Transcribe the entire listing below exactly.

Records for the exercise: Begin

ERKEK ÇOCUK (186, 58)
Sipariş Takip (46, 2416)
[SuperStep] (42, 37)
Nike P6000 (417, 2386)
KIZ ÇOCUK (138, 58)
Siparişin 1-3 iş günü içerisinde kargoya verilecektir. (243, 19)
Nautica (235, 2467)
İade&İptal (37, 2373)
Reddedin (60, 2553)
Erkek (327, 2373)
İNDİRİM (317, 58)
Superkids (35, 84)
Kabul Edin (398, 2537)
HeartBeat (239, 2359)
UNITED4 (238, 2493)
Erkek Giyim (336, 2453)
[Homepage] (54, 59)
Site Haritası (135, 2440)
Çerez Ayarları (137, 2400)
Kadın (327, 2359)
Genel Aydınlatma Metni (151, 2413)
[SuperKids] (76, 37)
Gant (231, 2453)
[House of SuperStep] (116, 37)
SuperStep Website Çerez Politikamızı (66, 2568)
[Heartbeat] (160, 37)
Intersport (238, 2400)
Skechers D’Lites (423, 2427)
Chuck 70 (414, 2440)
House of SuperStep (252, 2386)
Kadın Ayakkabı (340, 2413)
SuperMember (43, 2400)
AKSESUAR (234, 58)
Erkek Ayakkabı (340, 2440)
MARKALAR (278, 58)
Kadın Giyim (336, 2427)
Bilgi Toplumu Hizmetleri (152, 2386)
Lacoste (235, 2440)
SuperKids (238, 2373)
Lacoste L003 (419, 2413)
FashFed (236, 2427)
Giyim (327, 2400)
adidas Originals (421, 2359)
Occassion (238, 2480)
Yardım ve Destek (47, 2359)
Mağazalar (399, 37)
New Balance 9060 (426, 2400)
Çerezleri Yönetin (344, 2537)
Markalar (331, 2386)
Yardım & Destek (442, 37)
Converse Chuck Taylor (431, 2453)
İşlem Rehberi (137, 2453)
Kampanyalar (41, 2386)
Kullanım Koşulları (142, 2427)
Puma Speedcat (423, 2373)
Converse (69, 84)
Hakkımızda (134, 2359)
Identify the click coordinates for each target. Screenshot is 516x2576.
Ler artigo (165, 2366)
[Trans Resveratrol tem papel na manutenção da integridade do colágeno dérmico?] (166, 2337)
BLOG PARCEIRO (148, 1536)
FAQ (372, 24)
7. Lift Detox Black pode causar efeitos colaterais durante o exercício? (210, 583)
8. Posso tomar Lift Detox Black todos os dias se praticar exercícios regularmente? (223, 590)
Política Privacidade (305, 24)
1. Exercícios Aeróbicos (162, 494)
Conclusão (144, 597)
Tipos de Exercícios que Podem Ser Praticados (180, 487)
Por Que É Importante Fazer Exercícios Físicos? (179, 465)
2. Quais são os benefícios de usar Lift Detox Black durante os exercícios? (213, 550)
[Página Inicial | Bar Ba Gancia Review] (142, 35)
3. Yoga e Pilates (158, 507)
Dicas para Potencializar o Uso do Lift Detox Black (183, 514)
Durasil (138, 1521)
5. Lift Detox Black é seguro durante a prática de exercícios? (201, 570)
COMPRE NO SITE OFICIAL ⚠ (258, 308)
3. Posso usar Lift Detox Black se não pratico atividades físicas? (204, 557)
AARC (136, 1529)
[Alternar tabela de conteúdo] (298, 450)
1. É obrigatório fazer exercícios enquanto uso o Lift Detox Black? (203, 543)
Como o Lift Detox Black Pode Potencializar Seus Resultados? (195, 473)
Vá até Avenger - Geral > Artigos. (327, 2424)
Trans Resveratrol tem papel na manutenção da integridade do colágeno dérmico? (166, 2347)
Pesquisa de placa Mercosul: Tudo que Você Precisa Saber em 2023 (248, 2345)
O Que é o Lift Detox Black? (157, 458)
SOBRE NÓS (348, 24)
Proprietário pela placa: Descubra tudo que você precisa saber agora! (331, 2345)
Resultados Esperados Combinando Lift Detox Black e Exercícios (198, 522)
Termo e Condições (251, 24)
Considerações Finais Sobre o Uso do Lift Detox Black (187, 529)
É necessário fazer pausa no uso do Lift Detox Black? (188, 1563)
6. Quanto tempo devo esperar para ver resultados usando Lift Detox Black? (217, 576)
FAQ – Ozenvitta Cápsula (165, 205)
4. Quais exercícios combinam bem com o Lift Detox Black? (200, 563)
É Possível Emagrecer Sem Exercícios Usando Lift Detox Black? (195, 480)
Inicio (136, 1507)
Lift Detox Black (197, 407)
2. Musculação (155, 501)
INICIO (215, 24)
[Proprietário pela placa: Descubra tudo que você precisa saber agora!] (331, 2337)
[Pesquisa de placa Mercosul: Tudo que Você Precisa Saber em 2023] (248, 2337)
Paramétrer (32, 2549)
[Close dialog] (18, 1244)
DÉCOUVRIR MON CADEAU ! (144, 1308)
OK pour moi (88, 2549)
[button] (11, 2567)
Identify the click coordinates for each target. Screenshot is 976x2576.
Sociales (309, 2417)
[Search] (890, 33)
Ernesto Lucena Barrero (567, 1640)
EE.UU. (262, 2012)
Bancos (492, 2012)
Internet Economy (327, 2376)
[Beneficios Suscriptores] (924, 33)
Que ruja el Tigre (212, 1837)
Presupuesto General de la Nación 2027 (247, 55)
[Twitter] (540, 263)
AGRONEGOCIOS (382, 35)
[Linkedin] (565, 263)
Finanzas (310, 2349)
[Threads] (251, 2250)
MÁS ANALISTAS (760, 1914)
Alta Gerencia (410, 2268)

Records for the exercise: End

_Exercise output:_
ERKEK ÇOCUK (186, 58)
Sipariş Takip (46, 2416)
[SuperStep] (42, 37)
Nike P6000 (417, 2386)
KIZ ÇOCUK (138, 58)
Siparişin 1-3 iş günü içerisinde kargoya verilecektir. (243, 19)
Nautica (235, 2467)
İade&İptal (37, 2373)
Reddedin (60, 2553)
Erkek (327, 2373)
İNDİRİM (317, 58)
Superkids (35, 84)
Kabul Edin (398, 2537)
HeartBeat (239, 2359)
UNITED4 (238, 2493)
Erkek Giyim (336, 2453)
[Homepage] (54, 59)
Site Haritası (135, 2440)
Çerez Ayarları (137, 2400)
Kadın (327, 2359)
Genel Aydınlatma Metni (151, 2413)
[SuperKids] (76, 37)
Gant (231, 2453)
[House of SuperStep] (116, 37)
SuperStep Website Çerez Politikamızı (66, 2568)
[Heartbeat] (160, 37)
Intersport (238, 2400)
Skechers D’Lites (423, 2427)
Chuck 70 (414, 2440)
House of SuperStep (252, 2386)
Kadın Ayakkabı (340, 2413)
SuperMember (43, 2400)
AKSESUAR (234, 58)
Erkek Ayakkabı (340, 2440)
MARKALAR (278, 58)
Kadın Giyim (336, 2427)
Bilgi Toplumu Hizmetleri (152, 2386)
Lacoste (235, 2440)
SuperKids (238, 2373)
Lacoste L003 (419, 2413)
FashFed (236, 2427)
Giyim (327, 2400)
adidas Originals (421, 2359)
Occassion (238, 2480)
Yardım ve Destek (47, 2359)
Mağazalar (399, 37)
New Balance 9060 (426, 2400)
Çerezleri Yönetin (344, 2537)
Markalar (331, 2386)
Yardım & Destek (442, 37)
Converse Chuck Taylor (431, 2453)
İşlem Rehberi (137, 2453)
Kampanyalar (41, 2386)
Kullanım Koşulları (142, 2427)
Puma Speedcat (423, 2373)
Converse (69, 84)
Hakkımızda (134, 2359)
Identify the click coordinates for each target. Screenshot is 516x2576.
Ler artigo (165, 2366)
[Trans Resveratrol tem papel na manutenção da integridade do colágeno dérmico?] (166, 2337)
BLOG PARCEIRO (148, 1536)
FAQ (372, 24)
7. Lift Detox Black pode causar efeitos colaterais durante o exercício? (210, 583)
8. Posso tomar Lift Detox Black todos os dias se praticar exercícios regularmente? (223, 590)
Política Privacidade (305, 24)
1. Exercícios Aeróbicos (162, 494)
Conclusão (144, 597)
Tipos de Exercícios que Podem Ser Praticados (180, 487)
Por Que É Importante Fazer Exercícios Físicos? (179, 465)
2. Quais são os benefícios de usar Lift Detox Black durante os exercícios? (213, 550)
[Página Inicial | Bar Ba Gancia Review] (142, 35)
3. Yoga e Pilates (158, 507)
Dicas para Potencializar o Uso do Lift Detox Black (183, 514)
Durasil (138, 1521)
5. Lift Detox Black é seguro durante a prática de exercícios? (201, 570)
COMPRE NO SITE OFICIAL ⚠ (258, 308)
3. Posso usar Lift Detox Black se não pratico atividades físicas? (204, 557)
AARC (136, 1529)
[Alternar tabela de conteúdo] (298, 450)
1. É obrigatório fazer exercícios enquanto uso o Lift Detox Black? (203, 543)
Como o Lift Detox Black Pode Potencializar Seus Resultados? (195, 473)
Vá até Avenger - Geral > Artigos. (327, 2424)
Trans Resveratrol tem papel na manutenção da integridade do colágeno dérmico? (166, 2347)
Pesquisa de placa Mercosul: Tudo que Você Precisa Saber em 2023 (248, 2345)
O Que é o Lift Detox Black? (157, 458)
SOBRE NÓS (348, 24)
Proprietário pela placa: Descubra tudo que você precisa saber agora! (331, 2345)
Resultados Esperados Combinando Lift Detox Black e Exercícios (198, 522)
Termo e Condições (251, 24)
Considerações Finais Sobre o Uso do Lift Detox Black (187, 529)
É necessário fazer pausa no uso do Lift Detox Black? (188, 1563)
6. Quanto tempo devo esperar para ver resultados usando Lift Detox Black? (217, 576)
FAQ – Ozenvitta Cápsula (165, 205)
4. Quais exercícios combinam bem com o Lift Detox Black? (200, 563)
É Possível Emagrecer Sem Exercícios Usando Lift Detox Black? (195, 480)
Inicio (136, 1507)
Lift Detox Black (197, 407)
2. Musculação (155, 501)
INICIO (215, 24)
[Proprietário pela placa: Descubra tudo que você precisa saber agora!] (331, 2337)
[Pesquisa de placa Mercosul: Tudo que Você Precisa Saber em 2023] (248, 2337)
Paramétrer (32, 2549)
[Close dialog] (18, 1244)
DÉCOUVRIR MON CADEAU ! (144, 1308)
OK pour moi (88, 2549)
[button] (11, 2567)
Identify the click coordinates for each target. Screenshot is 976x2576.
Sociales (309, 2417)
[Search] (890, 33)
Ernesto Lucena Barrero (567, 1640)
EE.UU. (262, 2012)
Bancos (492, 2012)
Internet Economy (327, 2376)
[Beneficios Suscriptores] (924, 33)
Que ruja el Tigre (212, 1837)
Presupuesto General de la Nación 2027 (247, 55)
[Twitter] (540, 263)
AGRONEGOCIOS (382, 35)
[Linkedin] (565, 263)
Finanzas (310, 2349)
[Threads] (251, 2250)
MÁS ANALISTAS (760, 1914)
Alta Gerencia (410, 2268)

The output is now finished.